Daguerre, souffrant d'un violent mal de gorge, c'est Arago qui improvise la présentation. Chaque phrase est transmise de bouche à oreille! Le texte du compte-rendu de la séance à l'Académie des Sciences se termine par ces mots : "Cette découverte, la France l'a adoptée; dès le premier moment elle s'est montrée fière de pouvoir en doter libéralement le monde entier." Ensuite, pour se faire connaître, Daguerre envoie à tous les souverains un "daguerréotype" (obtenu par un procédé donnant une image positive sur une plaque métallique recouverte d'argent, révélée par des vapeurs de mercure). Ceux-ci admirent, envoient une récompense et présentent la "photo" à leur cour. Chacun commande à Daguerre photos et appareils photos! Un an plus tard, la photo est connue dans le monde entier.

LES PERFECTIONNEMENTS

Fox Talbot (1800-1877), physicien britannique, met au point la photographie avec négatif et sur papier. Son procédé est utilisé par un imprimeur français, Blancard Evrard. Abel Niepce de Saint-Victor, neveu de Niepce, propose d'utiliser la plaque de verre et, comme fixateur, le blanc d'oeuf. 

Scott Archer, met au point en 1851 le procédé de collodion humide. Mais il faut faire la prise de vue et le développement immédiatement, avant que les plaques ne sèchent! On obtient ainsi des négatifs ( à la différence de daguerréotypes) d'obtenir plusieurs exemplaires d'une même photo. Cependant, la manipulation est lourde et contraignante. Il faut emporter avec soi une véritable tente-laboratoire, et le premier Guide Michelin (1900) donnait la liste des hôtels "avec chambre noire"...

labo photo 1869  laboratoire de voyage en 1869. Poids :24 kg. Le photographe devait emporter, en plus de son appareil, une tente étanche à la lumière et tous les produits pour fabriquer ses surfaces sensibles et les développer aussitôt le cliché pris.

A partir d'une idée française, en 1871, en Angleterre, Richard Maddox remplace le collodion par un autre mélange et ouvre la voie à la photographie moderne au "gélatino-bromure d'argent". Cette émulsion permet la fabrication de plaques sèches, prêtes à l'emploi et d'une excellente sensibilité.
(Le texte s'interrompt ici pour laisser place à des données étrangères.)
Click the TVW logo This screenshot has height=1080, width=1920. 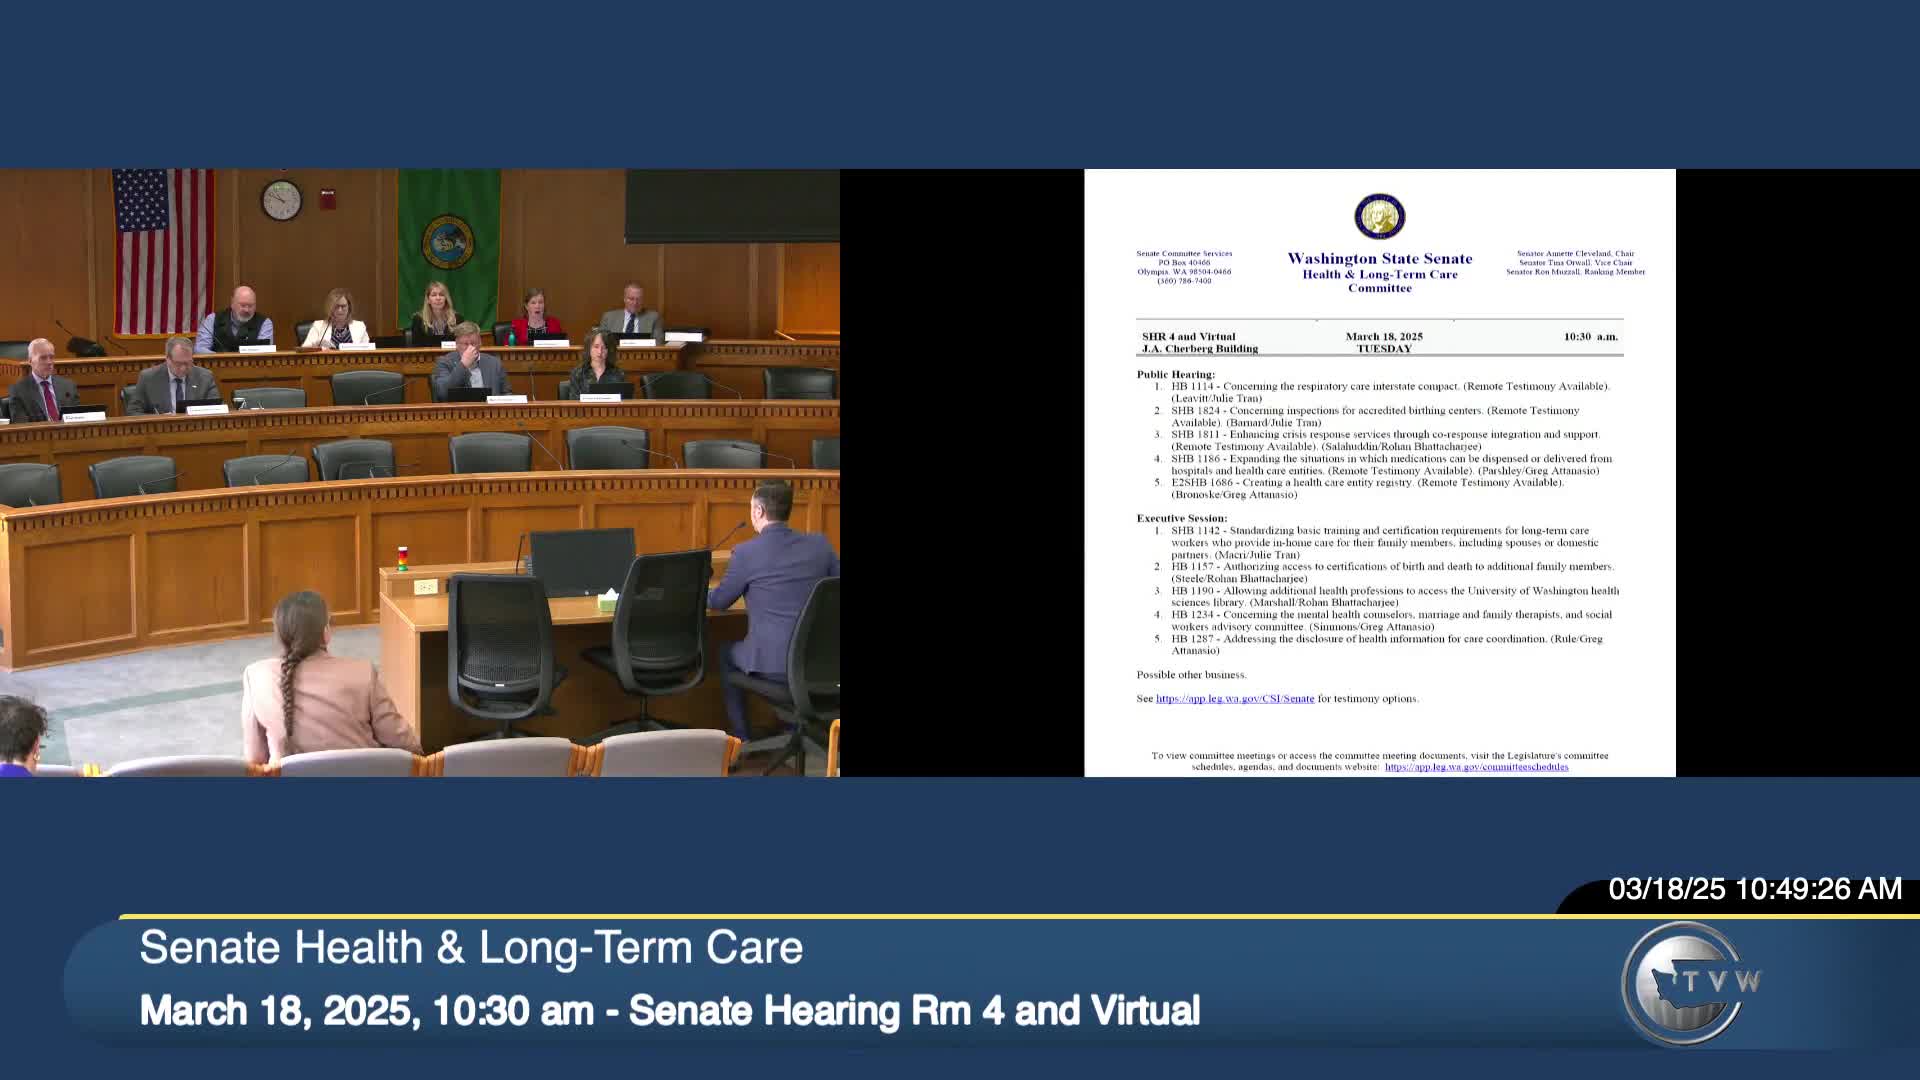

C'est la naissance de la photographie instantanée.

LA PHOTO POUR TOUS

George Eastman, employé de banque américain, entend parler du procédé à sec. Il part en vacances en Angleterre, et au retour, il construit une usine (1888) à Rochester (Etats-Unis), et sort les premiers appareils Kodak. L'idée est simple : l'appareil est muni d'une pellicule papier de cent poses. Une fois celle-ci terminée, l'utilisateur renvoie appareil et pellicule laissée à l'intérieur, à l'usine qui la développe. L'appareil rechargé avec une nouvelle pellicule est renvoyé au client avec le tirage des photos. La publicité annonçait : "Vous prenez la photo, Kodak fait le reste".

L'ESTHETIQUE

La plupart des photos (97%) sont documentaires. Il y a très peu de photos artistiques qui est un genre qui évolue vers la photo abstraite. La composition a été copiée du travail du peintre. Il faut qu'une photo soit suffisamment claire pour qu'en un coup d'oeil on puisse voir ce qui se passe et en tirer les conséquences. 

De plus en plus on cherche à apporter dans la photo une force qui fait réfléchir. La photo est un moyen; ce qui importe, c'est ce que le photographe, l'être humain, veut communiquer.

Article du mensuel 3ème Civ' n°464, avril 2000.